TF-Update The Stack with new languages and licenses

lvwerra opened this issue 2 years ago · 5 comments

The first version of The Stack included those weak copyleft licenses and we should exclude them.

Answer 1 · 2022-11-03T12:22:49.000Z

FWIW, you may want to consider a more up-to-date license detection engine such as scancode-toolkit (that I maintain) as you may otherwise have several undetected licenses.

Answer 2 · 2022-11-03T13:42:05.000Z

@pombredanne thanks! I didn't know about scancode-toolkit. We'll use that in the future :)

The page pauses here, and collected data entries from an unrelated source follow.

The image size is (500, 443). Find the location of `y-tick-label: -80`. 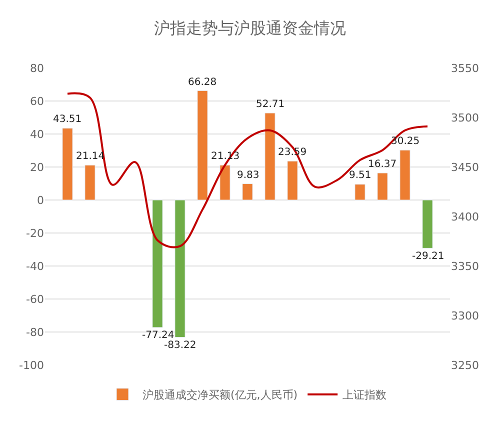

y-tick-label: -80 is located at coordinates (35, 332).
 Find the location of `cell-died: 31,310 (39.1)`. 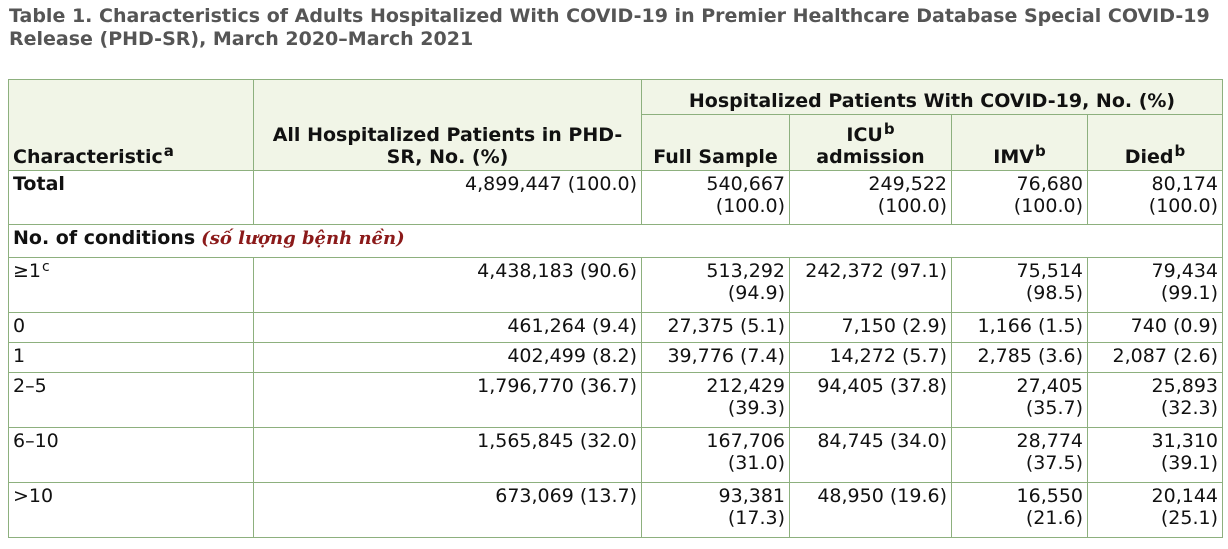

cell-died: 31,310 (39.1) is located at coordinates (1155, 455).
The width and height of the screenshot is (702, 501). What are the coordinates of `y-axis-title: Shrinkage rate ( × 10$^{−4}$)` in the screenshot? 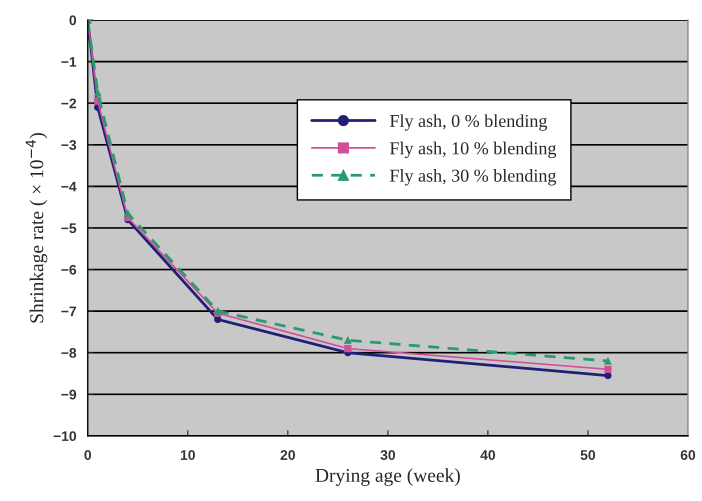 It's located at (37, 228).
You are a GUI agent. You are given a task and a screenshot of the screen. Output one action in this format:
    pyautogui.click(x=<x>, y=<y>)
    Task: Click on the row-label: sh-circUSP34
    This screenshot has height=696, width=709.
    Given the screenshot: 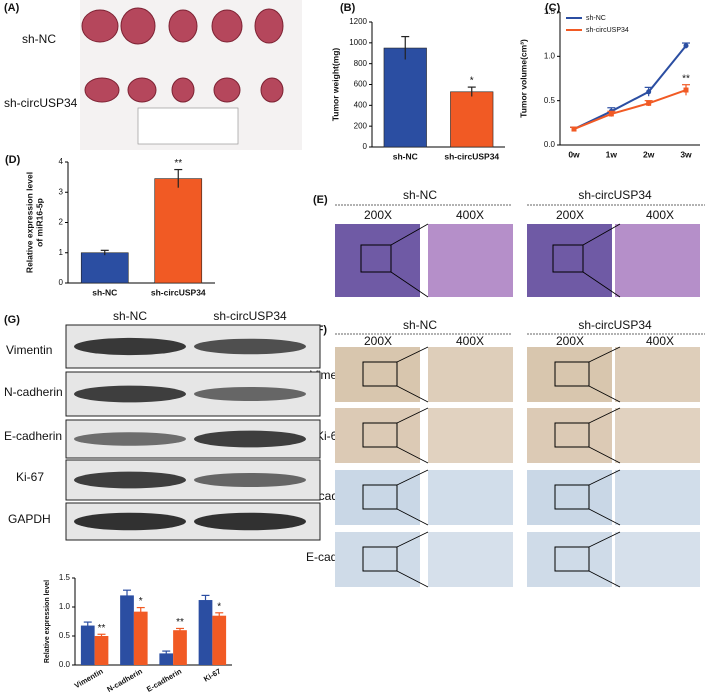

Answer 3 · 2022-11-03T13:47:48.000Z

@harm-devries I am hopelessly biased of course, but this is considered not too shabby. Used by SWH in https://annex.softwareheritage.org/public/dataset/license-blobs/ (which likely may be something you would fancy), tern, ORT and many more. Ping me if you need help!

Answer 4 · 2022-11-21T11:06:10.000Z

@lvwerra since you closed this can you elaborate what has been done exactly?

Answer 5 · 2022-11-21T11:09:09.000Z

For the current iteration we used the same license information as for the original stack but extended it to ~150 permissive licenses and added roughly ~300 programming languages. There will likely be more updates to The Stacks where we can update the license detector.